▶

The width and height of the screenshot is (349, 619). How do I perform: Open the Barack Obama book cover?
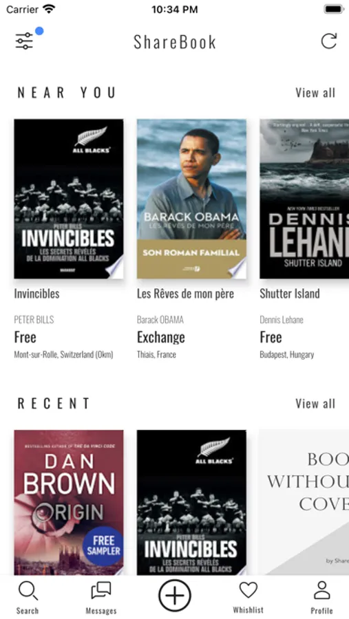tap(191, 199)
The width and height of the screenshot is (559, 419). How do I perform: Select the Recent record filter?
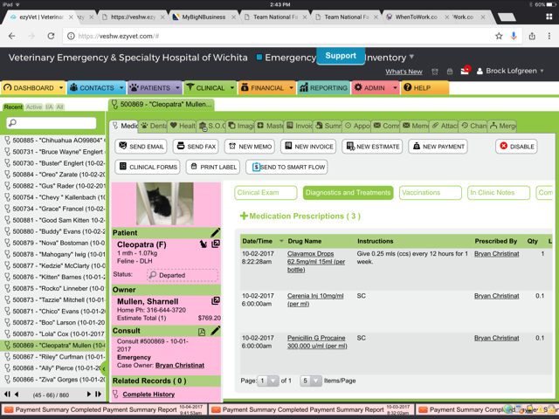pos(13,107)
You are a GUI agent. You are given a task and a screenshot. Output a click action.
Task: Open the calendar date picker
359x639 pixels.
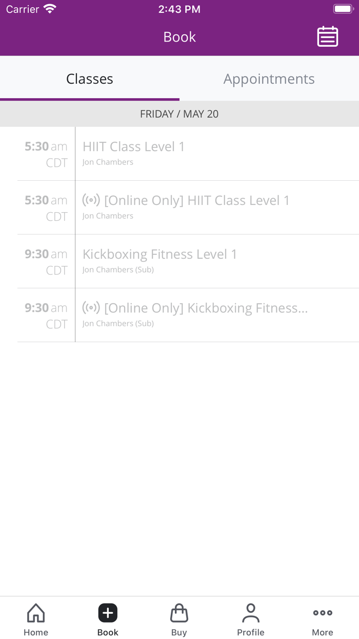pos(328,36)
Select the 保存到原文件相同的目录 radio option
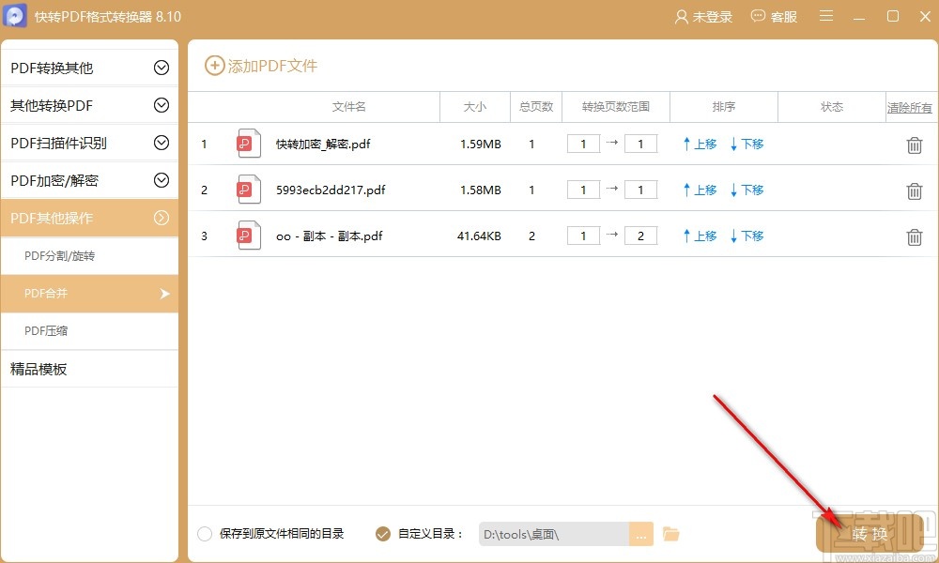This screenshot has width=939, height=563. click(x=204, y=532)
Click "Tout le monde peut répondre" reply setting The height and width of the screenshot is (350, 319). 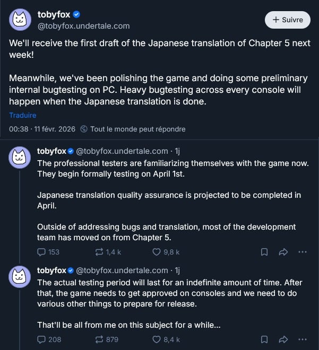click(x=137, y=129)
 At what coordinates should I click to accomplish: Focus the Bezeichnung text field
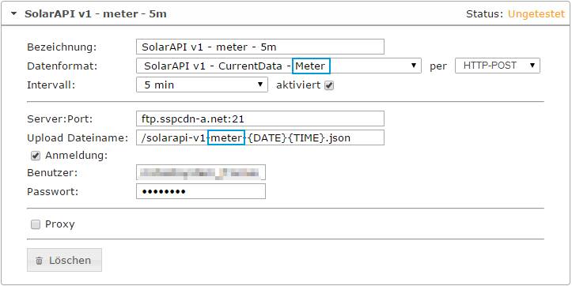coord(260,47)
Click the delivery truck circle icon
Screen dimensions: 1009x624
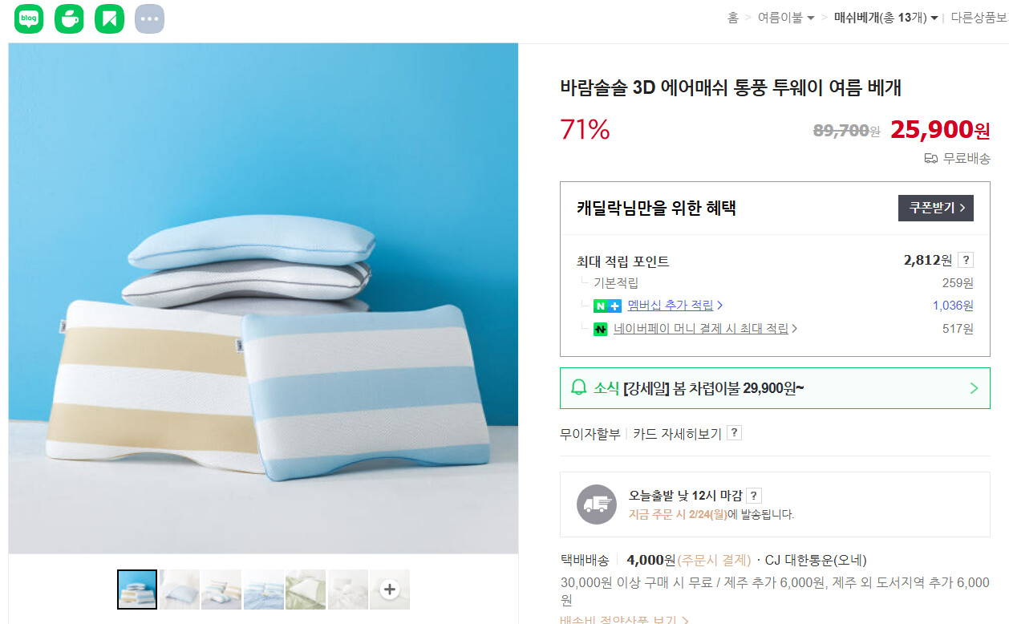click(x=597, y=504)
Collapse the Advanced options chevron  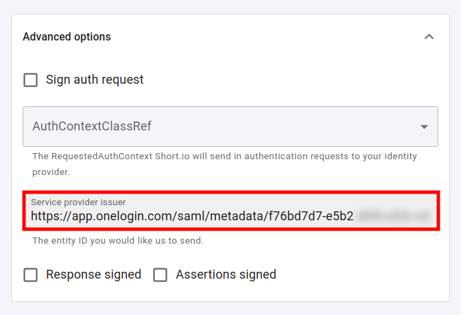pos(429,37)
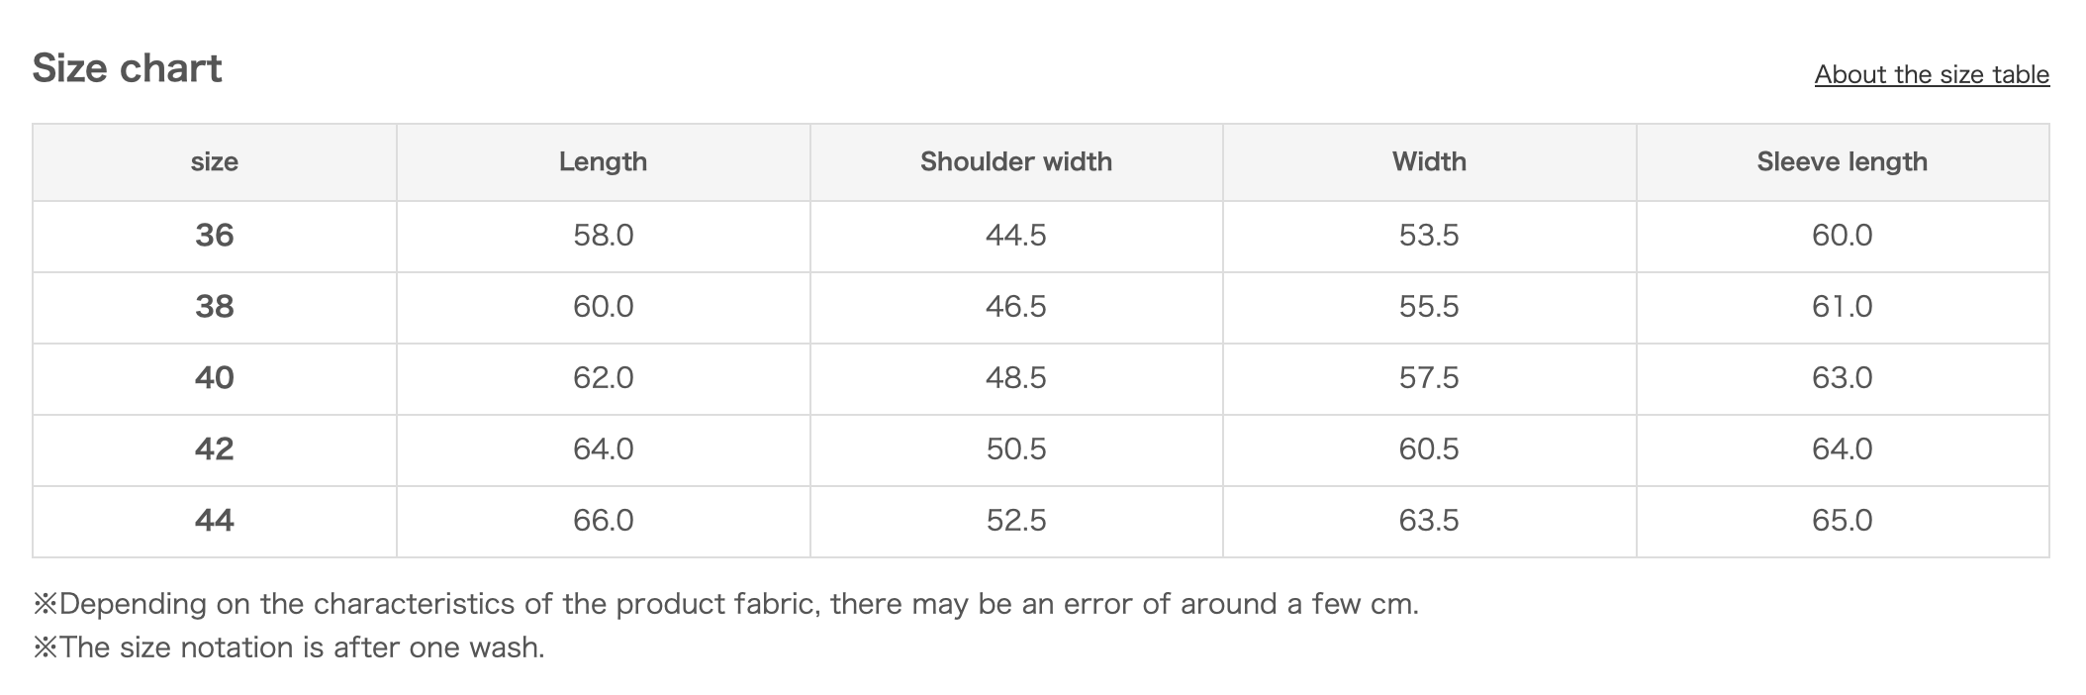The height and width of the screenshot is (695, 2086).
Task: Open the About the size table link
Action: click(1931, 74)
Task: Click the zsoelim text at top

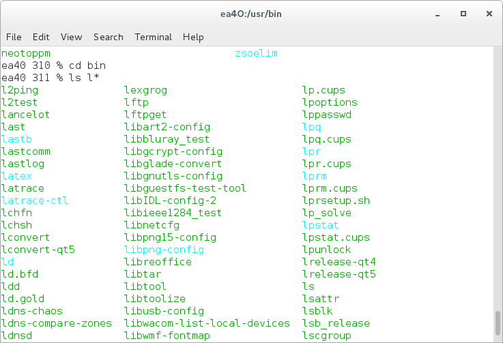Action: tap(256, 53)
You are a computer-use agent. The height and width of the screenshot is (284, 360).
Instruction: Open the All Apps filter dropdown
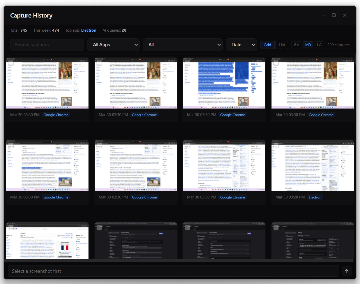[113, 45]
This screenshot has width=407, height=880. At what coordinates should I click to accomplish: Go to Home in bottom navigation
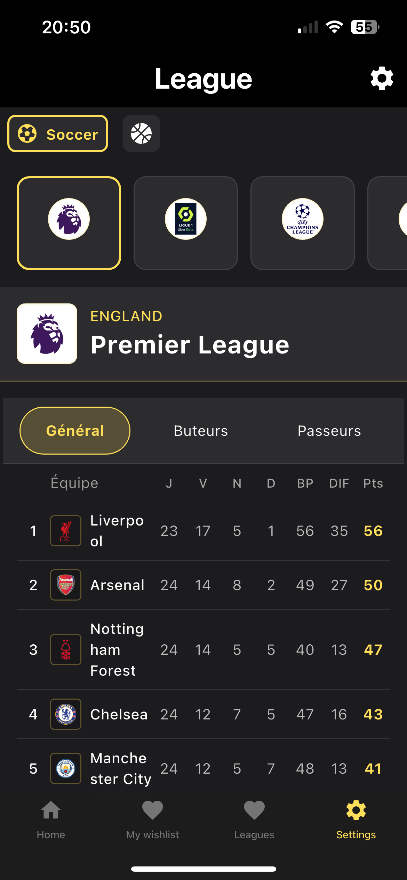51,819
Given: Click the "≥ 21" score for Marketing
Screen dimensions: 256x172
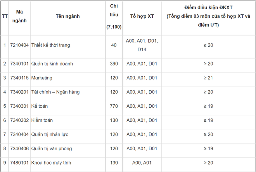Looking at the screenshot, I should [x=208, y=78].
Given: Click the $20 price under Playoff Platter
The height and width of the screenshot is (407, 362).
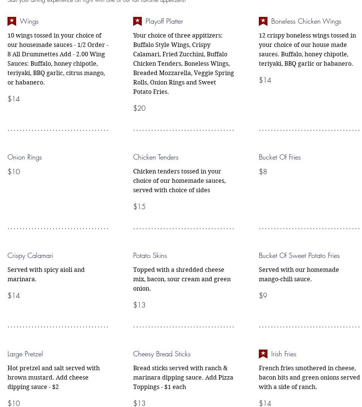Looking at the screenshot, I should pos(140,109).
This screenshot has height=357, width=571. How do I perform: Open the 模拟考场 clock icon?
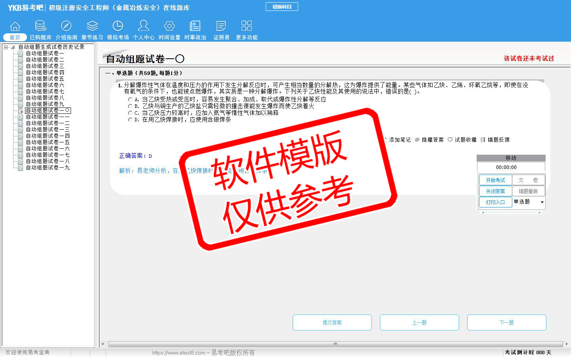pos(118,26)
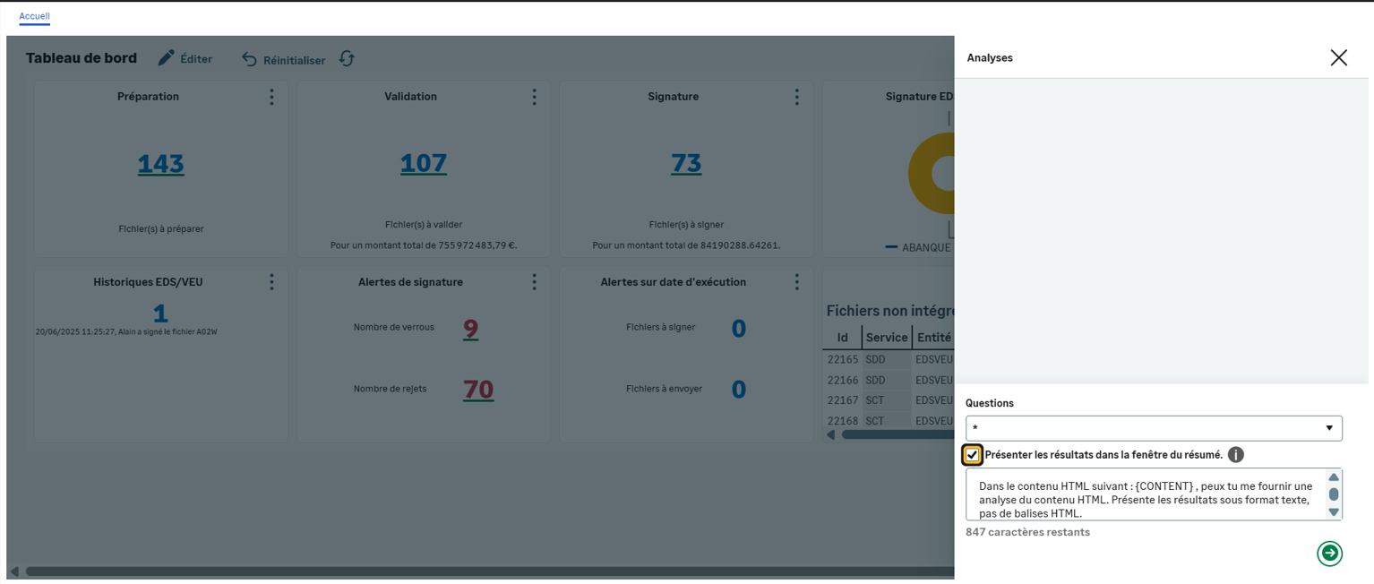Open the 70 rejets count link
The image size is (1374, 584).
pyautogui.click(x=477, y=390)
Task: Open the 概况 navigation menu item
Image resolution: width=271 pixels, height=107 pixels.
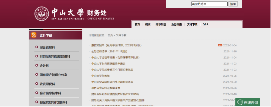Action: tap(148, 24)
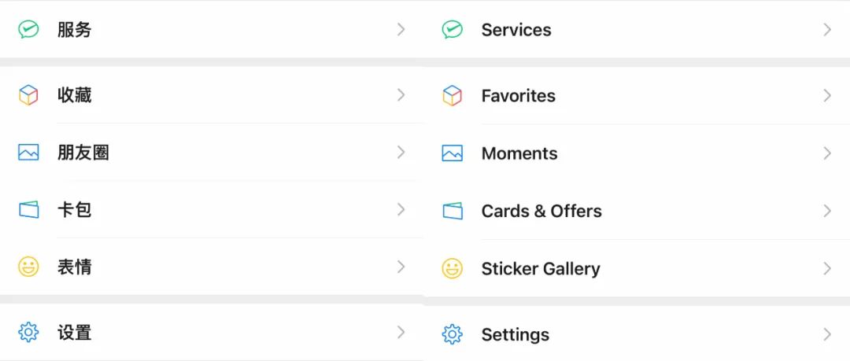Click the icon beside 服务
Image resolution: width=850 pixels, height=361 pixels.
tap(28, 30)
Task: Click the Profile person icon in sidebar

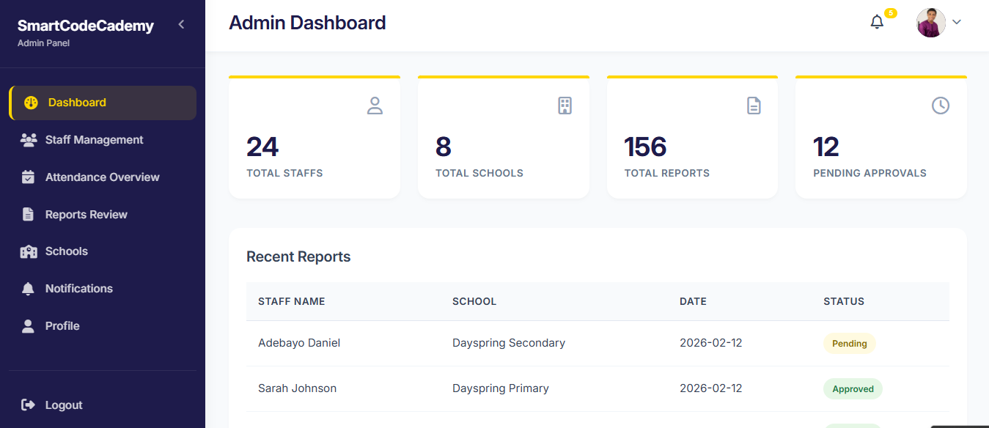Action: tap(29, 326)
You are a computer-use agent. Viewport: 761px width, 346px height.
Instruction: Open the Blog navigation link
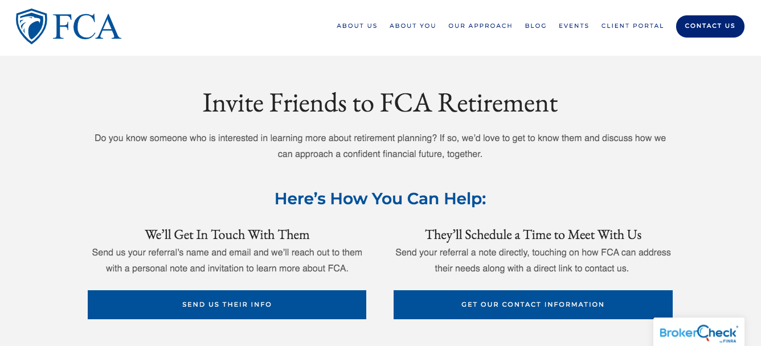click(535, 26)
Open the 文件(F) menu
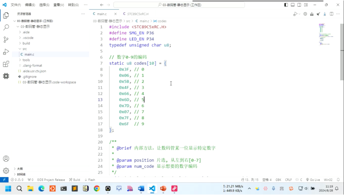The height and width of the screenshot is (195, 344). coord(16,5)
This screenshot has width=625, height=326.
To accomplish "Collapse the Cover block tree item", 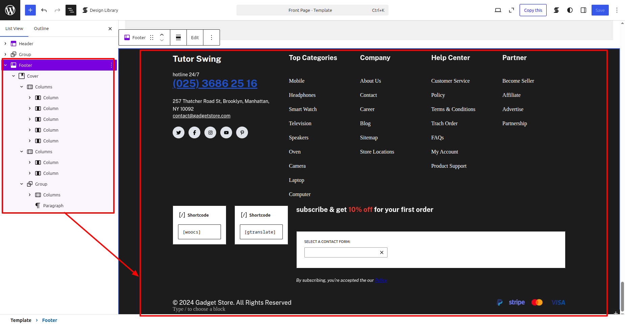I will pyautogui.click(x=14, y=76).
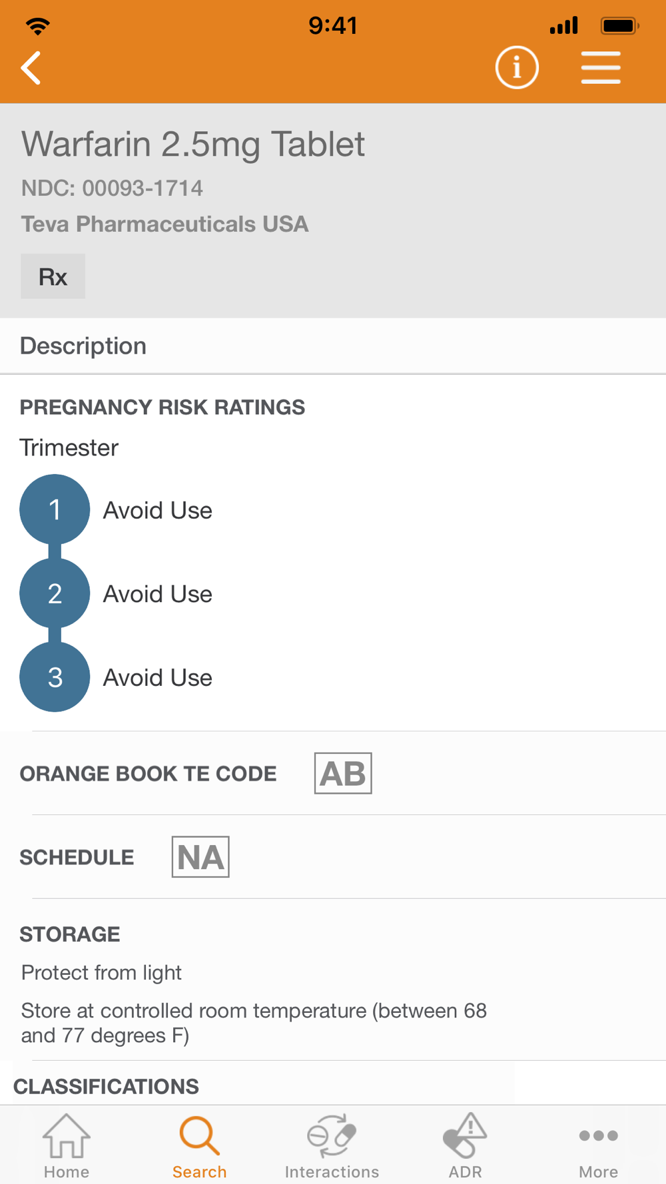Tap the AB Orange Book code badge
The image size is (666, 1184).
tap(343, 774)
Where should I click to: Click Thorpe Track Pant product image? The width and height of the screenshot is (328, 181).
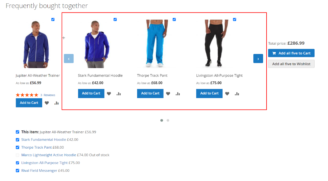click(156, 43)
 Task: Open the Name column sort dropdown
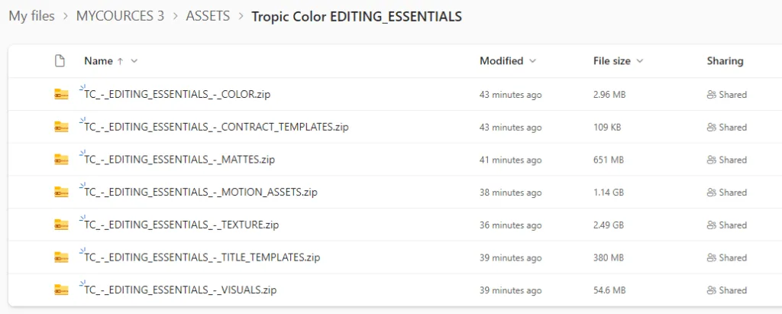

◀

Directions for this task: Collect, from the material above, every line containing the word "computer".

Exercise solution:
You are a computer-use agent. The height and width of the screenshot is (284, 360).
You are a computer-use agent. Viewport: 761px width, 346px height.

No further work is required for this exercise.